-- PROVIDED INFORMATION follows --
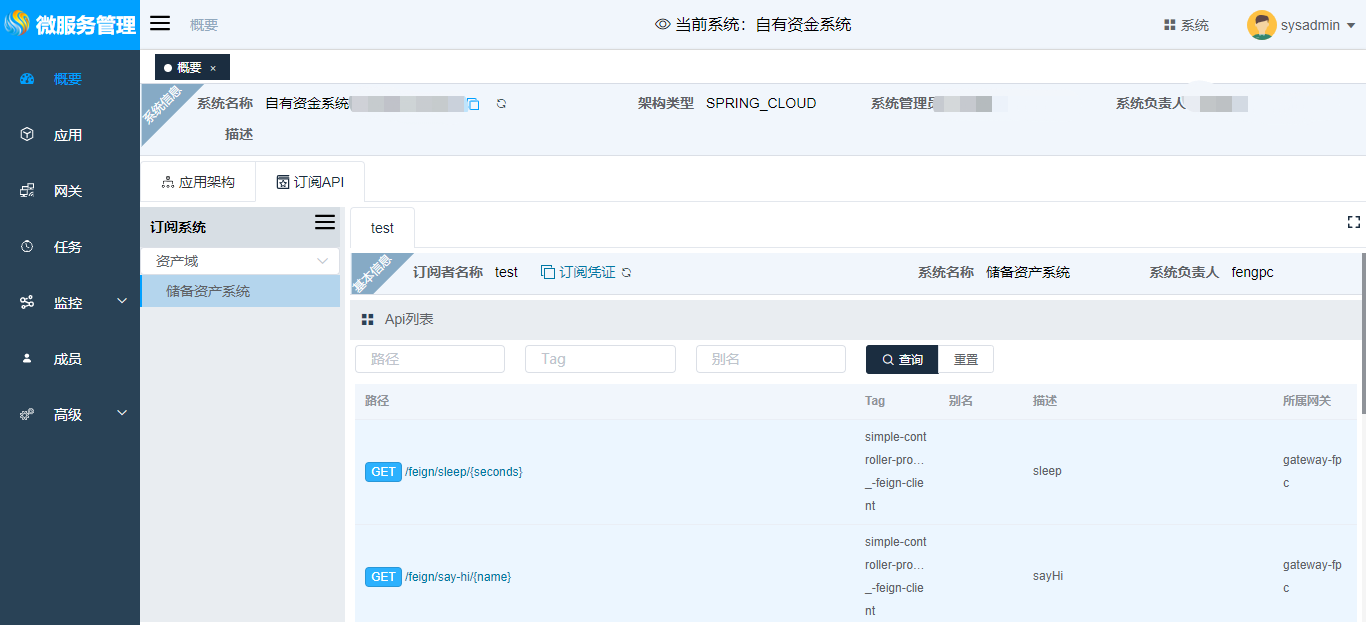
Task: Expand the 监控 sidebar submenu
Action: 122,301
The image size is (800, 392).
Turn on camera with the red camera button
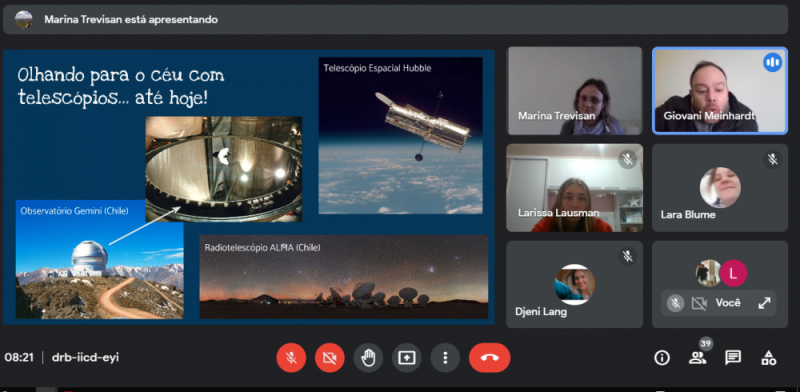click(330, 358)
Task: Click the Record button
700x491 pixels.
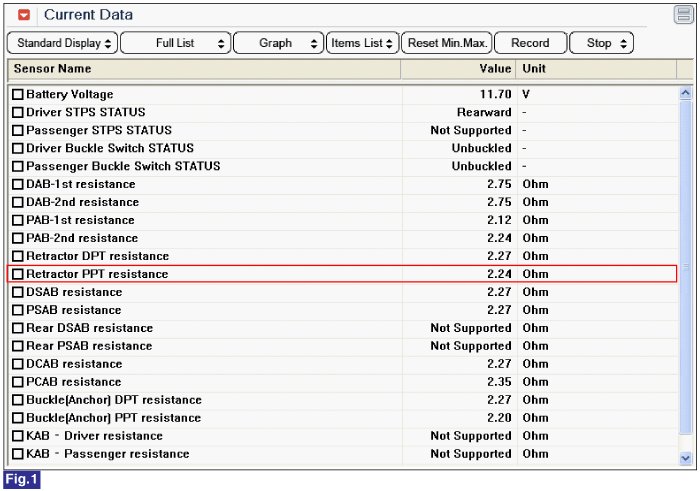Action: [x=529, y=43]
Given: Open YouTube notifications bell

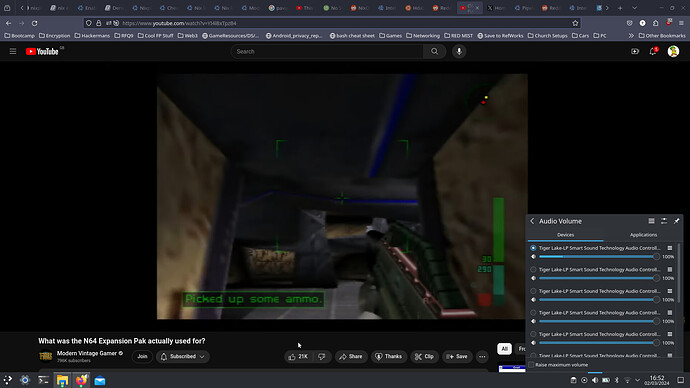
-- PROVIDED INFORMATION concluded --
-- PROVIDED INFORMATION follows --
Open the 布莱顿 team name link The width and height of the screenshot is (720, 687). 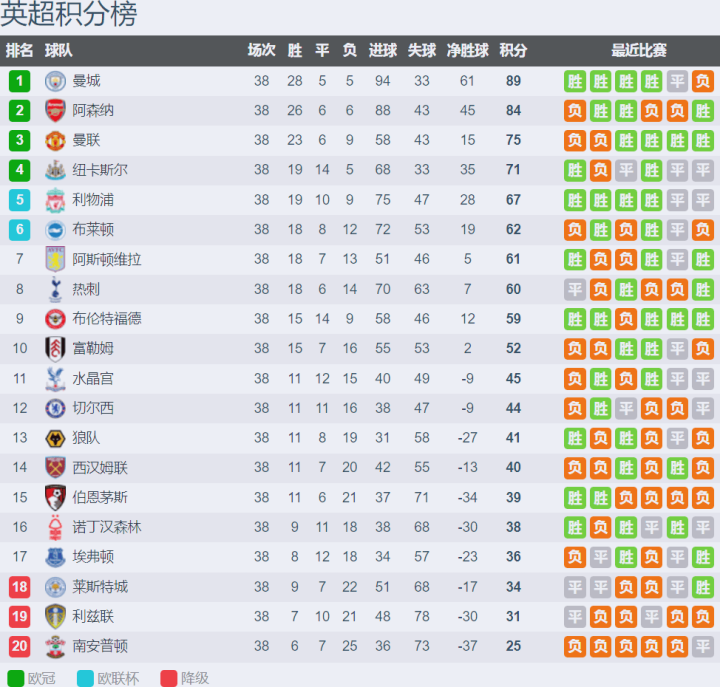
-- PROVIDED INFORMATION concluded --
TASK TO CARRY OUT: Everything above from the line containing "The image size is (800, 392)." through the line containing "Given: Open YouTube notifications bell" must be repeated exactly, and the pictures must be left out.

SOLUTION FOR THIS TASK:
The image size is (800, 392).
Turn on camera with the red camera button
click(330, 358)
Task: Click the Record button
700x491 pixels.
Action: [x=529, y=43]
Given: Open YouTube notifications bell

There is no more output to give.